C’est la classe ouvrière – hommes et femmes, immigrés et nés ici, Canadiens anglais et Québécois – qui fait tourner les rouages de cette société. La « guerre contre le terrorisme » des capitalistes a massivement accru les pouvoirs de répression de l’Etat contre les immigrés et les réfugiés. Dans un avenir assez proche, tout ceci vise la classe ouvrière et ses organisations. Déjà, les nouvelles mesures de « sécurité » soumettent les travailleurs des ports à une surveillance accrue et à une répression antisyndicale. L’intérêt direct de la classe ouvrière, avec son importante et stratégique composante immigrée, est de s’opposer dans tous les domaines aux exactions du pouvoir capitaliste, de la guerre contre l’Irak à la guerre contre les travailleurs et les immigrés dans ce pays.
Il y a beaucoup de colère parmi les travailleurs, à la fois à cause des attaques incessantes contre l’emploi et les programmes sociaux, et contre la guerre qui s’annonce. Lors d’une manifestation syndicale contre les coupes sombres dans les soins médicaux qui a rassemblé 2 000 personnes le 1er mars à Vancouver, des membres du Hospital Employee Union [syndicat des travailleurs hospitaliers], qui compte dans ses rangs de nombreux immigrés, se sont arraché notre journal où figurait en bonne place un article sur les luttes ouvrières en Italie contre la guerre. L’impact de la puissance sociale collective du mouvement ouvrier, mobilisé dans des grèves en opposition politique à cette guerre, serait immense. Une telle opposition à l’impérialisme, basée sur une perspective anticapitaliste, modifierait profondément le paysage politique en faveur des travailleurs et des opprimés.

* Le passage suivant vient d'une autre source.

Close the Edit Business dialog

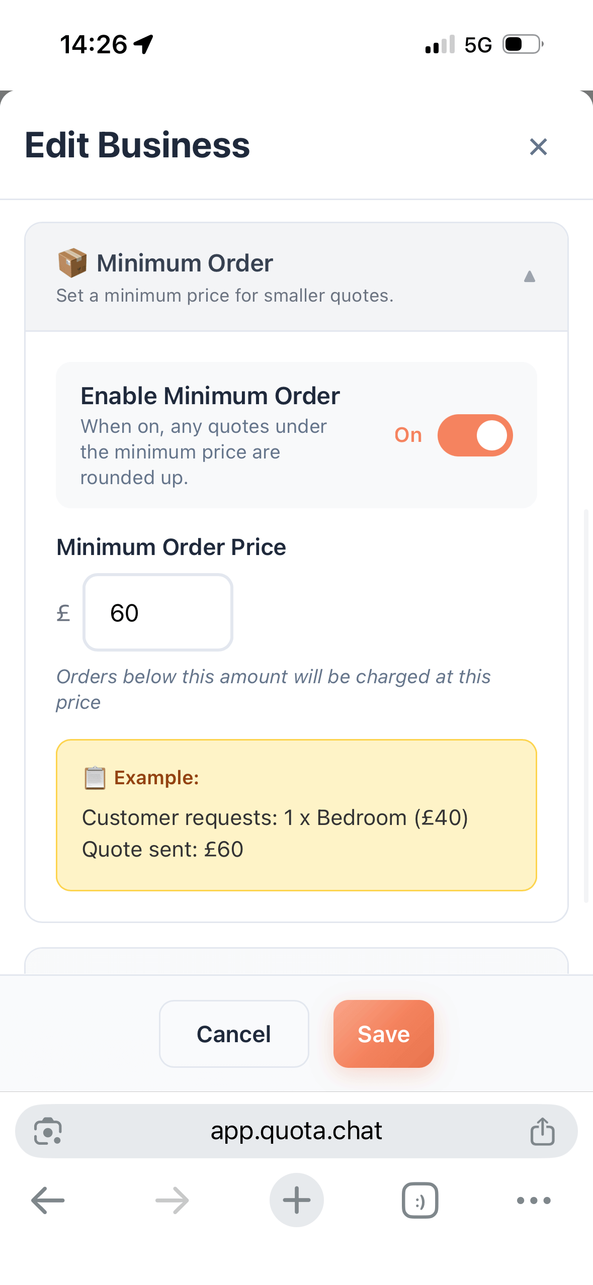[538, 146]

Les groupes de gauche réformistes, comme les IS, mettent fièrement en avant le rôle qu’ils jouent pour construire l’« unité » large du mouvement antiguerre. James Burnham, un dirigeant du Workers Party qui était alors l’organisation trotskyste américaine, argumentait en 1936 dans sa brochure « La guerre et les travailleurs » :
« De supposer donc que les révolutionnaires puissent sortir un “programme contre la guerre” en commun avec des non-révolutionnaires est une illusion fatale. Toute organisation se basant sur un tel programme n’est pas seulement impuissante à empêcher la guerre ; en pratique, elle agit pour promouvoir la guerre, à la fois parce qu’elle sert à sa façon à maintenir le système qui engendre la guerre, et parce qu’elle dévie l’attention de ses membres du combat réel contre la guerre. Il n’y a qu’un seul programme contre la guerre : le programme pour la révolution – le programme du parti révolutionnaire des ouvriers. »

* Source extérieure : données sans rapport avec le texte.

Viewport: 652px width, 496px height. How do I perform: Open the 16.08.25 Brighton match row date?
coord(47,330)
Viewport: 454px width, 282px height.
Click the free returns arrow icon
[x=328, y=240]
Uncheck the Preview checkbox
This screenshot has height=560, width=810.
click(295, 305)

Pour que la vague actuelle d’opposition à la guerre ne soit pas gaspillée dans un mouvement « antiguerre » qui, au mieux, maintiendra le statu quo impérialiste raciste, elle doit être dirigée contre les exploiteurs capitalistes. Notre objectif est de construire un parti ouvrier révolutionnaire qui fusionnera l’opposition ouvrière à la guerre et le mécontentement qui couve par rapport aux attaques incessantes des capitalistes contre les travailleurs, les immigrés et tous les opprimés. Alors que les rivalités entre les puissances impérialistes s’intensifient avec une rapidité terrifiante, de futures guerres de grande ampleur se dessinent à l’horizon, des guerres qui impliqueront toutes les puissances impérialistes et feront peser la menace d’un holocauste nucléaire. Seule une révolution socialiste mondiale peut sauver l’humanité de cette barbarie.